Executive Summary
For decades, scientists have speculated about the possibility of machines that can improve themselves. Today, artificial intelligence (AI) systems are increasingly integral parts of the research pipeline at leading AI companies. Some observers see this as evidence that fully automated AI research and development (R&D) is on the way, potentially leading to a rapid acceleration of AI capabilities and impaired ability for humans to understand and control AI. Others see the use of AI for research as a mundane extension of existing software tools.
This Workshop Report shares findings and conclusions from an expert workshop CSET hosted in July 2025. The workshop covered a range of issues related to automation of AI R&D. In this report, ‘AI R&D’ refers to scientific and engineering work that improves the capabilities of AI systems and ‘AI R&D automation’ refers broadly to any use of AI that accelerates progress in AI R&D.
Key takeaways from the workshop were as follows:
- Increasingly automated AI R&D is a potential source of major strategic surprise. While experts disagree on likelihood, scenarios are possible in which AI R&D becomes highly automated, the pace of AI R&D accelerates dramatically, and the resulting systems pose extreme risks. This warrants preparatory action now.
- Frontier AI companies are already using AI to accelerate AI R&D, and usage is increasing as AI models get more advanced. New models are often used internally to advance AI R&D before they are released to the public.

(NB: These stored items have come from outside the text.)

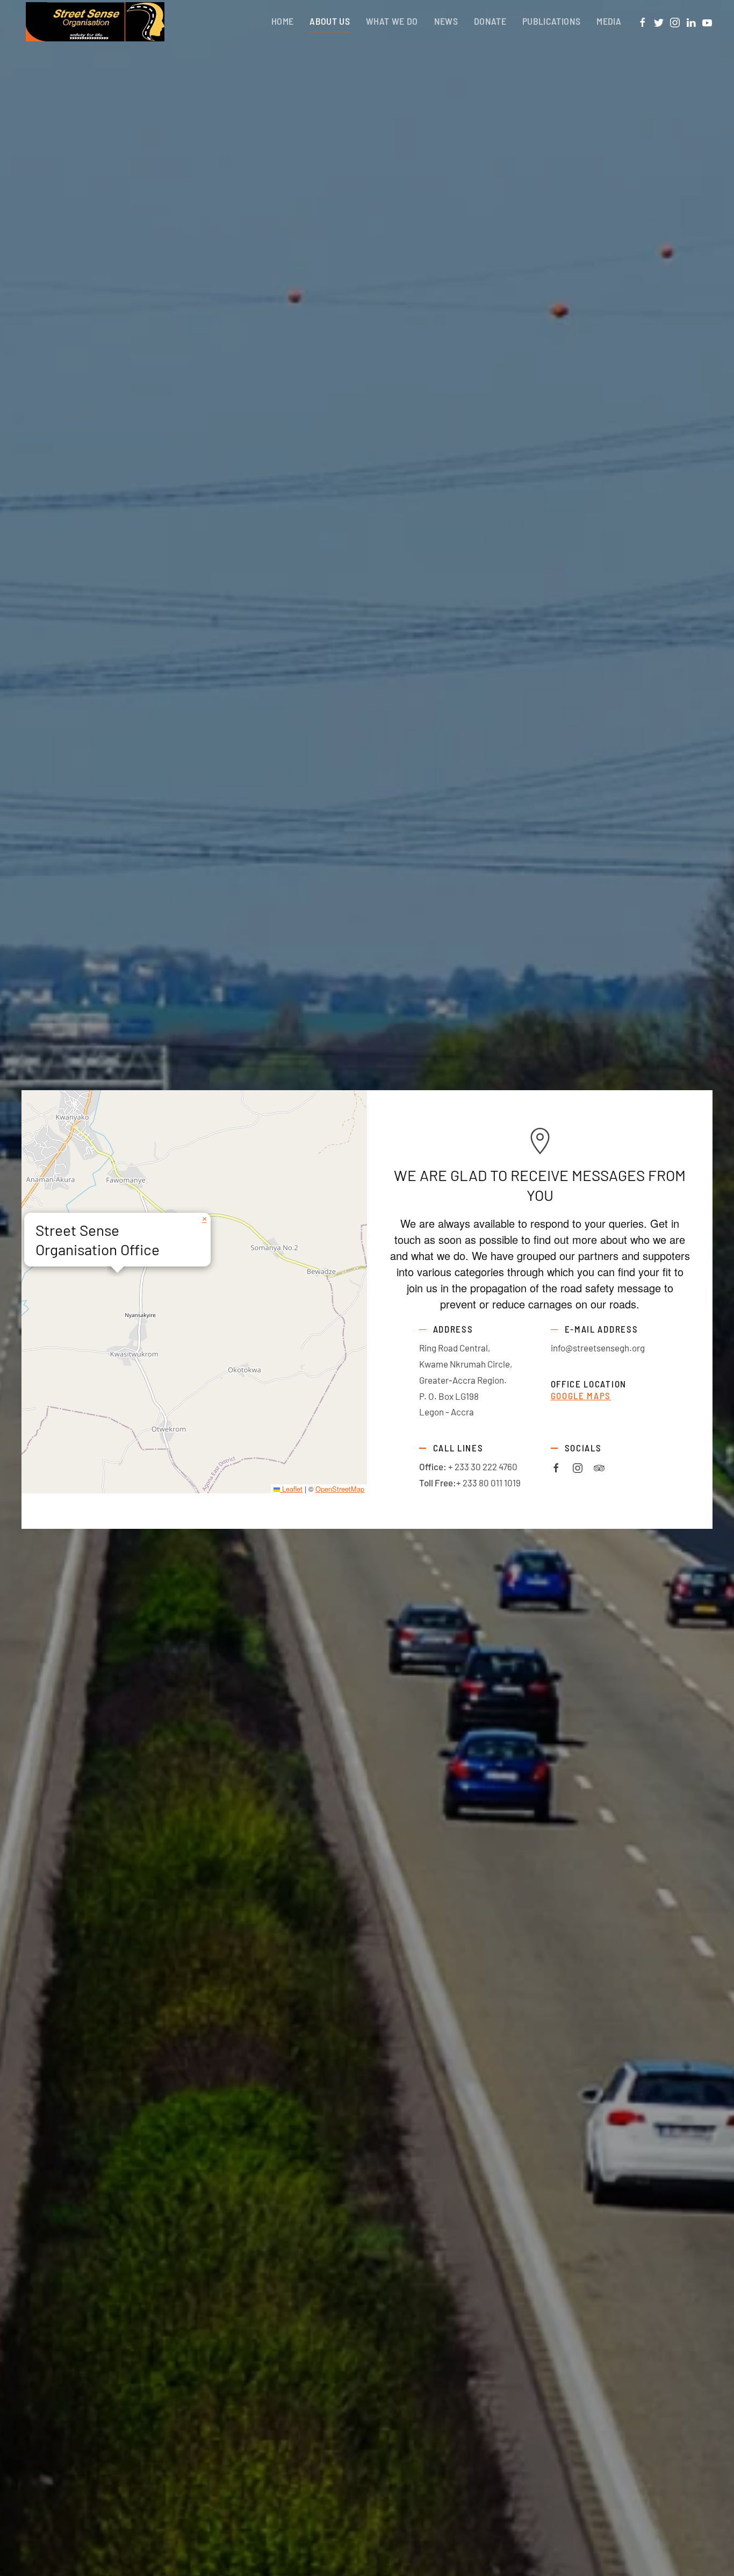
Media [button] (608, 21)
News (446, 21)
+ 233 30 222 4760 (482, 1466)
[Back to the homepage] (92, 21)
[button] (204, 1219)
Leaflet (291, 1489)
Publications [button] (551, 21)
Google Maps (581, 1395)
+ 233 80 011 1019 (488, 1482)
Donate (490, 21)
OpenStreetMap (339, 1489)
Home (282, 21)
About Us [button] (330, 21)
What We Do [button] (392, 21)
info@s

- Experts’ views differ on how rapid and impactful AI R&D automation is likely to be. Even if the use of AI in AI R&D continues to increase, there is no consensus on whether AI progress is more likely to accelerate or plateau. What’s more, because different views are associated with different assumptions about how AI R&D works, new data on how AI R&D automation is progressing in practice may be insufficient to resolve conflicting perspectives. It thus may be difficult to either detect or rule out extreme ‘intelligence explosion’ scenarios in advance.
- Despite challenges in interpreting new evidence, better access to indicators of progress in AI R&D automation would be valuable. Existing empirical evidence, including existing benchmark evaluations, is insufficient for measuring, understanding, and forecasting the trajectory of automated AI R&D. More systematic collection of existing indicators—as well as developing ways of gathering new indicators—could provide a significantly clearer picture.
- Thoughtfully designed transparency efforts could improve access to valuable empirical information about AI R&D automation, which at present is almost fully dependent on patchy, voluntary releases of information from companies. While some early transparency mandates on frontier AI development have recently been enacted, they do not focus on indicators of progress in AI R&D automation. Policymakers have a range of options for how to increase visibility of these indicators.
The full report elaborates on these takeaways, including providing examples of how frontier AI companies are using AI for R&D, delving into experts’ differing views and assumptions, suggesting priority indicators to track, and laying out policy options and implications.